Depuis 2012, le régime actuel avait mis la question des inondations au coeur de ses préoccupations. A cet effet, le Président voulant en finir définitivement, avait convoqué un conseil de présidentiel sanctionné par l’élaboration d’un plan décanal d’un montant de 760 milliards. Des mesures fortes étaient alors prises dont la plus emblématique : la suppression du Sénat.

8 ans plus tard ces mesures ainsi pompeusement annoncées n’ont hélas été suivies d’aucune consistance effective. A rebours nous relevons la création du HCCT, sapant ainsi toute la pertinence et remettant en cause la sincérité des mesures préconisées.

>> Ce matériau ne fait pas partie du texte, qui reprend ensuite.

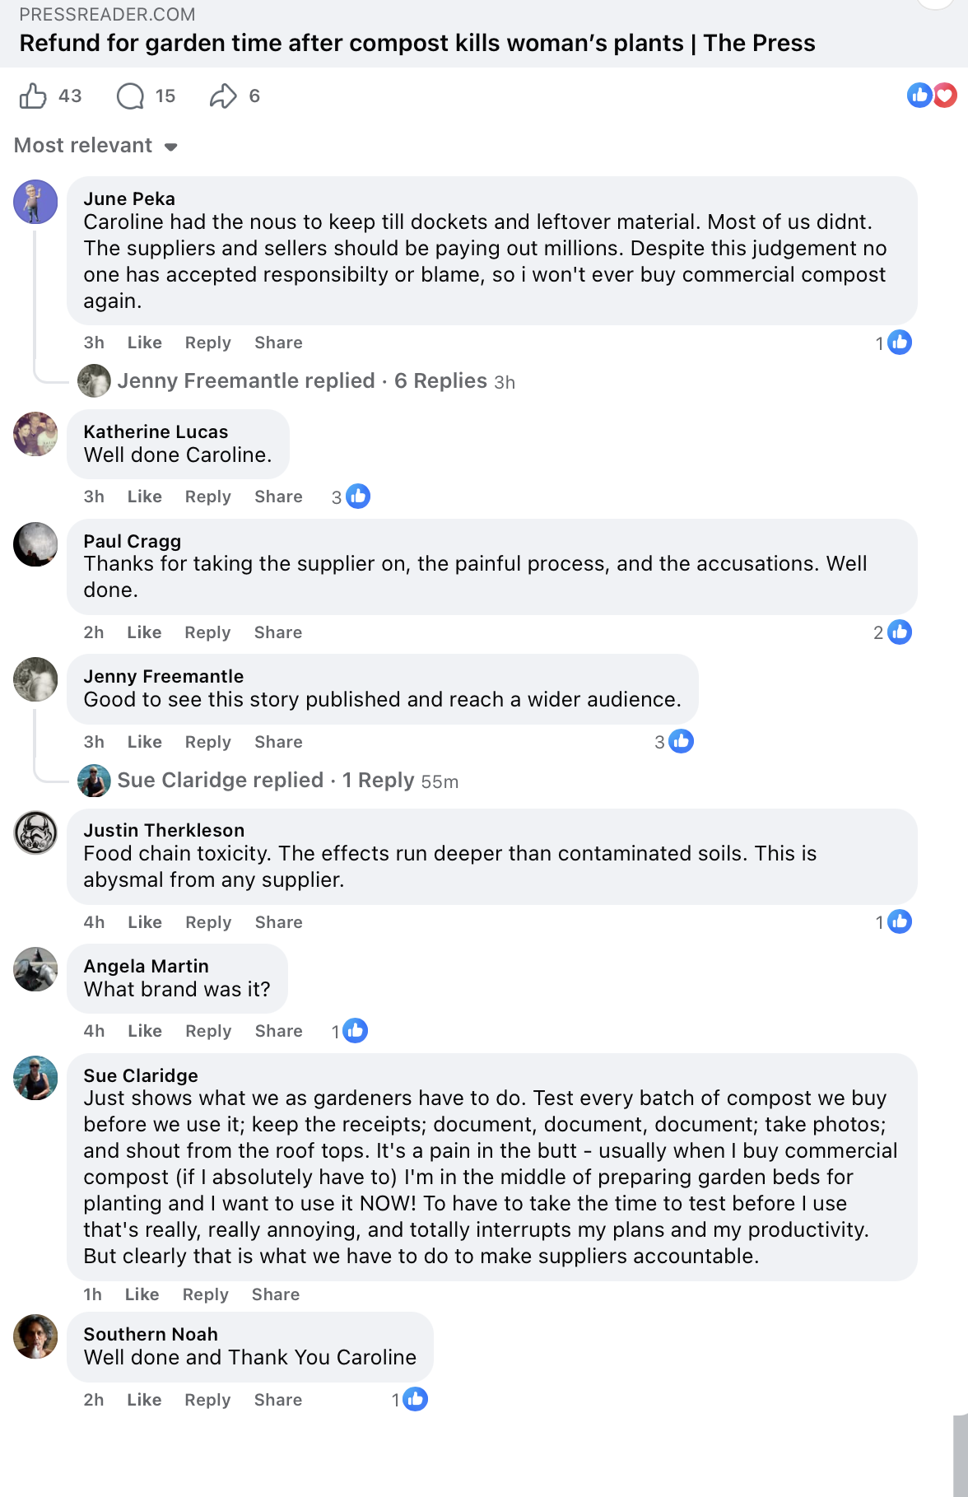Reply to Paul Cragg's comment
This screenshot has height=1497, width=968.
coord(207,632)
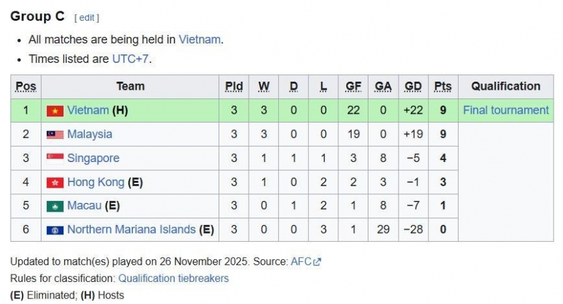Click the Hong Kong flag icon
The height and width of the screenshot is (304, 563).
[x=55, y=183]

Les solutions proposées par une partie de l’opposition, notamment l’audit et la mise en place d’une commission d’enquête parlementaire, est certes pertinente mais pas réaliste.
Les audits sont en effet réalisés mais jamais suivis d’effet. Quant à la commission d’enquête parlementaire, l’affaire des 94 milliards, a montré à suffisance l’inutilité de cette institution.

Aujourd’hui il convient alors d’auditer Mansour Faye, ministre de l’hydraulique alors chargé de la gestion des inondations.

Par ailleurs il faut un traitement programmatique de la question en luttant contre le phénomène erratique de certaines institutions ministérielles.

En outre le programme Jotna propose la suppression du HCCT.

Aussi, la question n’est pas spécifique à la région de Dakar. Il convient ainsi d’impliquer les autres régions connaissant les mêmes difficultés d’assainissement.